Is it because of adjustments or sediment?


----------



## Johny99 (Mar 22, 2017)

If I like it from the barrel, I bottle from it. Sulphites adjusted in the barrel 2-3 weeks prior. I figure I avoid one more aeration and it is well settled so why stir it up. Note I use 50 and 100 liter barrels and don't have a variable tank to go to.


----------



## Johnd (Mar 23, 2017)

ColemanM said:


> Is it because of adjustments or sediment?



For me, it's both, plus getting it properly sulfited. I go to glass, let it settle a while, taste and test, adjust as needed, let it settle down a bit, taste and bottle. Even when wine has been carboyed for many months, there's still usually some gritty sediment in the bottom of the barrel, don't want that in the bottles.


----------



## NorCal (Mar 23, 2017)

I rack into a flex/carboys, SO2 a day before in prep if the bottling crew.


----------



## ColemanM (Mar 23, 2017)

Thanks for your reply guys.


----------



## Boatboy24 (Mar 23, 2017)

ColemanM said:


> Is it because of adjustments or sediment?

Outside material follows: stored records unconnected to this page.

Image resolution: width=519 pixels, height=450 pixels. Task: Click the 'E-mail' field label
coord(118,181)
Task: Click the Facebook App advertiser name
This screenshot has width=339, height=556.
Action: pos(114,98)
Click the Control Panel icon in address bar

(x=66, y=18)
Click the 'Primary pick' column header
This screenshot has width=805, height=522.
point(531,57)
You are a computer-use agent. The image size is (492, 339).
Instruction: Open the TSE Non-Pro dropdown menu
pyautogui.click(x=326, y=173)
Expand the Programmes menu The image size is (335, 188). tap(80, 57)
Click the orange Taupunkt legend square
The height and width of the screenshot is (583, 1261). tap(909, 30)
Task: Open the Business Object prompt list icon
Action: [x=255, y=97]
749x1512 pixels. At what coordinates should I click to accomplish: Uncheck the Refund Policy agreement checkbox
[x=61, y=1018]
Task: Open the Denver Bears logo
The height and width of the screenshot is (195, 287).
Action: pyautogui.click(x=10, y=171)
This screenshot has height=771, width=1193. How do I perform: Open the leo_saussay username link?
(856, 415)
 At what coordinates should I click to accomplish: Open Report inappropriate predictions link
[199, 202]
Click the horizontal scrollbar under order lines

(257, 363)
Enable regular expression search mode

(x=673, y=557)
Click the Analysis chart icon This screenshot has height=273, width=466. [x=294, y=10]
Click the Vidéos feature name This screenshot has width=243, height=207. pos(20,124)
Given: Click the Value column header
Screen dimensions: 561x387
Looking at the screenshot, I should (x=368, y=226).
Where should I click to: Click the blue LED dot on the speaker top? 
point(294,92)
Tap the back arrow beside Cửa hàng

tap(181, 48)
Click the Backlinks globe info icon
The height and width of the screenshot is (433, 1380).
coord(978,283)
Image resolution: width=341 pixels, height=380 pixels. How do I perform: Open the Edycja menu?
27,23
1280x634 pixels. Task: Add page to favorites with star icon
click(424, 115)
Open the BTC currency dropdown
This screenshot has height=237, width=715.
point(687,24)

A bit of both. Usually, the wines are pretty much clear when they go into the barrel, but there could always be something in there. And with the barrel, you can't just look at the bottom to check, like you can with a carboy. I do not use the anti-sediment tip on the racking cane when pulling from the barrel, so those couple weeks are just one final chance to make sure its where I want it and let anything settle that hasn't. I will then do another racking when I bottle.


----------



## JohnT (Mar 23, 2017)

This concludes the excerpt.